NEA and National PTA report on students reflects resiliency and outlines recommendations.
Noah Gaddy is a 15-year-old high school student in Baltimore County, Maryland, whose school day is entirely virtual. He feels the loss of the face-to-face feedback and support from his classroom educators. A student athlete, he also misses his teammates, competition, and the social interaction of sports. And, his mom says, he misses girls.
“Memories our children should be creating aren’t possible right now,” says Noah’s mother Pam Gaddy, a 24-year social studies teacher and mother of four. “It takes a toll. But as an educator, I know my children, and my students, are resilient. As adults we’re not giving them enough credit for that.”
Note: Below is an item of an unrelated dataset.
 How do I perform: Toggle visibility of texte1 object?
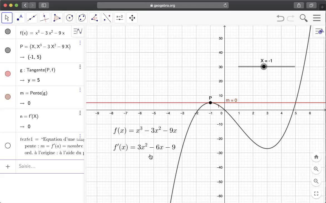(8, 146)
As the debate over whether or not students should attend school for in-person instruction rages on among school administrators, policy makers, families, and the medical and scientific communities, the noise has all but drowned out the voices of the students themselves.
This generation of young people has experienced profound disruption to their lives and their learning. But if we just stop and take a moment to listen, we can better determine how to help them get back on track.
“I feel like a Zoom Zombie.” “I used to get better grades before the virus and now I am stressed out.” “My dad took a hefty pay cut and has less in-person work.” “I don’t have friends to talk to.” “I got sick. My mom, too. It was hard because hospital payments were so high.” “I wish it would end and go back to normal again.”
These are the voices of students, ages 13 to 18, in grades 7 through 12, who participated in an NEA and National PTA research study to gauge what they felt were the most pressing issues facing them during the COVID-19 pandemic and economic crisis.
“Today’s research will tell you a story of the impact of this pandemic on students from an academic, social, and economic standpoint,” said NEA President Becky Pringle in a joint NEA-PTA press call releasing the findings. “The research we did together looks at a cross-section of middle and high school students who, while faced with unprecedented challenges, have demonstrated an extraordinary resilience in the face of the pandemic.”